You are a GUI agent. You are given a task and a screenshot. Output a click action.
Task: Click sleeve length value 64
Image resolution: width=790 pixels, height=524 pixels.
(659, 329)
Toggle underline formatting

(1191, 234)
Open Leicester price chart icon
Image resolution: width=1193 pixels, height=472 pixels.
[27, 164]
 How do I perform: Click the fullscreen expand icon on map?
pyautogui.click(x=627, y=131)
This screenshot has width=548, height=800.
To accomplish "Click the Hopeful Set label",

### EXERCISE REQUIREMENTS
Could you restate all of the material above, changing every "icon" to "button" and leaving everything else as it is?

### EXERCISE SOLUTION
You are a GUI agent. You are given a task and a screenshot. Output a click action.
Task: Click sleeve length value 64
Image resolution: width=790 pixels, height=524 pixels.
(659, 329)
Toggle underline formatting

(1191, 234)
Open Leicester price chart button
Image resolution: width=1193 pixels, height=472 pixels.
[27, 164]
 How do I perform: Click the fullscreen expand button on map?
pyautogui.click(x=627, y=131)
This screenshot has width=548, height=800.
To accomplish "Click the Hopeful Set label",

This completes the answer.